*Task to carry out*:
Write the data out again exactly and in full.

[Collection entries]

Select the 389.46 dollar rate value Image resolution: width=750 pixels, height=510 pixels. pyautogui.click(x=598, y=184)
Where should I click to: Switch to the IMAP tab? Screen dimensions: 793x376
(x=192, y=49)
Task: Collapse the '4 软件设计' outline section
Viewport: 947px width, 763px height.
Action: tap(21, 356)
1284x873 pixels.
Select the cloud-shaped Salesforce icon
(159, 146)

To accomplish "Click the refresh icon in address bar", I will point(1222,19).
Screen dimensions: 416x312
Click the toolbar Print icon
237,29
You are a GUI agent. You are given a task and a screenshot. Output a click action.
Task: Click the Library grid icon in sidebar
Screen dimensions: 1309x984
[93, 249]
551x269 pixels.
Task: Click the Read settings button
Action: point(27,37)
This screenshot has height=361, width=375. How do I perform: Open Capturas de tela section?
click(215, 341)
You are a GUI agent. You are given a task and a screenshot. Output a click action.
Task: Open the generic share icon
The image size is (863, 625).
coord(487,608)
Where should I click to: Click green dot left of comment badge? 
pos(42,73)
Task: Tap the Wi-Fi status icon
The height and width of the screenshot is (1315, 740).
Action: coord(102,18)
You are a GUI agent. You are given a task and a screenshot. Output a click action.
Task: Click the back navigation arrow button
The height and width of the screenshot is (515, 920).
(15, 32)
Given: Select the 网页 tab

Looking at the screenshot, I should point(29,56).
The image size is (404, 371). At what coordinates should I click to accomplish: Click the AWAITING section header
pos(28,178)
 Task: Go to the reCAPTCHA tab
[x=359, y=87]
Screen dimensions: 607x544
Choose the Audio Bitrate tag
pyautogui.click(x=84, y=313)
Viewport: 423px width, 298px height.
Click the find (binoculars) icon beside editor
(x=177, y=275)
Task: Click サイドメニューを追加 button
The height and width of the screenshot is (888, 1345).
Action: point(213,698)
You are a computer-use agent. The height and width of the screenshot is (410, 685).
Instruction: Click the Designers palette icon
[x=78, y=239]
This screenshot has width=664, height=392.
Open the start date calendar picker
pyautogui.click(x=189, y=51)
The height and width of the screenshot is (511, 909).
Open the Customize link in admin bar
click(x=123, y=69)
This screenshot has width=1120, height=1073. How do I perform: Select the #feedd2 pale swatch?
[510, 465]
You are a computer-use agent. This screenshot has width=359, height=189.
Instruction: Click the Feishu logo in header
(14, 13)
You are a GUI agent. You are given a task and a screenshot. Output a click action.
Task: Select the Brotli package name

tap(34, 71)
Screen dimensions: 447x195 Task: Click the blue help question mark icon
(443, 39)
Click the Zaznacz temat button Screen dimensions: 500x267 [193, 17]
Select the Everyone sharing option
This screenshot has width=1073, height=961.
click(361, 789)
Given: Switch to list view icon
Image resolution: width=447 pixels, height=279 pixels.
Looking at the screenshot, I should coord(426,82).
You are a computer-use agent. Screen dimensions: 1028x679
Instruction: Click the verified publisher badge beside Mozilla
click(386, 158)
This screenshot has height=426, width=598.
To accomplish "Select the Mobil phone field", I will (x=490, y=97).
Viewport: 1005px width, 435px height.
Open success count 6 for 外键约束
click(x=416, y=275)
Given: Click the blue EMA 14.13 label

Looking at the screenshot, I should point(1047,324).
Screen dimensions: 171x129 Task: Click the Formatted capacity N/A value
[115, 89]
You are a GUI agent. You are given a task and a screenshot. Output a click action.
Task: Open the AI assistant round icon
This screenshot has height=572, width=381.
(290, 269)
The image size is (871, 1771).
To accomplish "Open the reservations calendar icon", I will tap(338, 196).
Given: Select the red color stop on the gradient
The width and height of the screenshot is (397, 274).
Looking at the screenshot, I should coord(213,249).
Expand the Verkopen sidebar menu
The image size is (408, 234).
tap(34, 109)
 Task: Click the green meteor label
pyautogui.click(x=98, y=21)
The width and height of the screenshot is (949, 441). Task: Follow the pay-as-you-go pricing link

*Task result*:
Select the 389.46 dollar rate value Image resolution: width=750 pixels, height=510 pixels. pyautogui.click(x=598, y=184)
Where should I click to: Switch to the IMAP tab? Screen dimensions: 793x376
(x=192, y=49)
Task: Collapse the '4 软件设计' outline section
Viewport: 947px width, 763px height.
Action: tap(21, 356)
1284x873 pixels.
Select the cloud-shaped Salesforce icon
(159, 146)

To accomplish "Click the refresh icon in address bar", I will point(1222,19).
Screen dimensions: 416x312
Click the toolbar Print icon
237,29
You are a GUI agent. You are given a task and a screenshot. Output a click action.
Task: Click the Library grid icon in sidebar
Screen dimensions: 1309x984
[93, 249]
551x269 pixels.
Task: Click the Read settings button
Action: point(27,37)
This screenshot has height=361, width=375. How do I perform: Open Capturas de tela section?
click(215, 341)
You are a GUI agent. You are given a task and a screenshot. Output a click action.
Task: Open the generic share icon
The image size is (863, 625).
coord(487,608)
Where should I click to: Click green dot left of comment badge? 
pos(42,73)
Task: Tap the Wi-Fi status icon
The height and width of the screenshot is (1315, 740).
Action: coord(102,18)
You are a GUI agent. You are given a task and a screenshot. Output a click action.
Task: Click the back navigation arrow button
The height and width of the screenshot is (515, 920).
(15, 32)
Given: Select the 网页 tab

Looking at the screenshot, I should point(29,56).
The image size is (404, 371). At what coordinates should I click to accomplish: Click the AWAITING section header
pos(28,178)
 Task: Go to the reCAPTCHA tab
[x=359, y=87]
Screen dimensions: 607x544
Choose the Audio Bitrate tag
pyautogui.click(x=84, y=313)
Viewport: 423px width, 298px height.
Click the find (binoculars) icon beside editor
(x=177, y=275)
Task: Click サイドメニューを追加 button
The height and width of the screenshot is (888, 1345).
Action: point(213,698)
You are a computer-use agent. The height and width of the screenshot is (410, 685).
Instruction: Click the Designers palette icon
[x=78, y=239]
This screenshot has width=664, height=392.
Open the start date calendar picker
pyautogui.click(x=189, y=51)
The height and width of the screenshot is (511, 909).
Open the Customize link in admin bar
click(x=123, y=69)
This screenshot has width=1120, height=1073. How do I perform: Select the #feedd2 pale swatch?
[510, 465]
You are a computer-use agent. This screenshot has width=359, height=189.
Instruction: Click the Feishu logo in header
(14, 13)
You are a GUI agent. You are given a task and a screenshot. Output a click action.
Task: Select the Brotli package name

tap(34, 71)
Screen dimensions: 447x195 Task: Click the blue help question mark icon
(443, 39)
Click the Zaznacz temat button Screen dimensions: 500x267 [193, 17]
Select the Everyone sharing option
This screenshot has width=1073, height=961.
click(361, 789)
Given: Switch to list view icon
Image resolution: width=447 pixels, height=279 pixels.
Looking at the screenshot, I should coord(426,82).
You are a computer-use agent. Screen dimensions: 1028x679
Instruction: Click the verified publisher badge beside Mozilla
click(386, 158)
This screenshot has height=426, width=598.
To accomplish "Select the Mobil phone field", I will (x=490, y=97).
Viewport: 1005px width, 435px height.
Open success count 6 for 外键约束
click(x=416, y=275)
Given: Click the blue EMA 14.13 label

Looking at the screenshot, I should point(1047,324).
Screen dimensions: 171x129 Task: Click the Formatted capacity N/A value
[115, 89]
You are a GUI agent. You are given a task and a screenshot. Output a click action.
Task: Open the AI assistant round icon
This screenshot has height=572, width=381.
(290, 269)
The image size is (871, 1771).
To accomplish "Open the reservations calendar icon", I will tap(338, 196).
Given: Select the red color stop on the gradient
The width and height of the screenshot is (397, 274).
Looking at the screenshot, I should coord(213,249).
Expand the Verkopen sidebar menu
The image size is (408, 234).
tap(34, 109)
 Task: Click the green meteor label
pyautogui.click(x=98, y=21)
The width and height of the screenshot is (949, 441). Task: Follow the pay-as-you-go pricing link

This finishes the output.